- [Exercise description]
Reproduce every line of the entries below without changing anything.

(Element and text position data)
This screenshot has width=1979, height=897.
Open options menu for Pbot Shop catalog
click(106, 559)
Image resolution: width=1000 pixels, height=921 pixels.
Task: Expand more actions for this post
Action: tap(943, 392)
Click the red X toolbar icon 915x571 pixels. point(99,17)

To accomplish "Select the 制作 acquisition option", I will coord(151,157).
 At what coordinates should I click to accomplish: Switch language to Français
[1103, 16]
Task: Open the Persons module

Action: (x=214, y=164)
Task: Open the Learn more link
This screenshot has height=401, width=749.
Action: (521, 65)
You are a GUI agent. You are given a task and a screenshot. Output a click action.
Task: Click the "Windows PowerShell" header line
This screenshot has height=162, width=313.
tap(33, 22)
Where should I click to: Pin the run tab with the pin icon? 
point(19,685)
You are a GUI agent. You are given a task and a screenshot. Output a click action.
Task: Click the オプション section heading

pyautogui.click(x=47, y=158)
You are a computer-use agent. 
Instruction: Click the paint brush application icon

- [Result for this task]
This screenshot has width=1979, height=897.
Open options menu for Pbot Shop catalog
click(106, 559)
Image resolution: width=1000 pixels, height=921 pixels.
Task: Expand more actions for this post
Action: tap(943, 392)
Click the red X toolbar icon 915x571 pixels. point(99,17)

To accomplish "Select the 制作 acquisition option", I will coord(151,157).
 At what coordinates should I click to accomplish: Switch language to Français
[1103, 16]
Task: Open the Persons module

Action: (x=214, y=164)
Task: Open the Learn more link
This screenshot has height=401, width=749.
Action: (521, 65)
You are a GUI agent. You are given a task and a screenshot. Output a click action.
Task: Click the "Windows PowerShell" header line
This screenshot has height=162, width=313.
tap(33, 22)
Where should I click to: Pin the run tab with the pin icon? 
point(19,685)
You are a GUI agent. You are given a task and a screenshot. Output a click action.
Task: Click the オプション section heading

pyautogui.click(x=47, y=158)
You are a computer-use agent. 
Instruction: Click the paint brush application icon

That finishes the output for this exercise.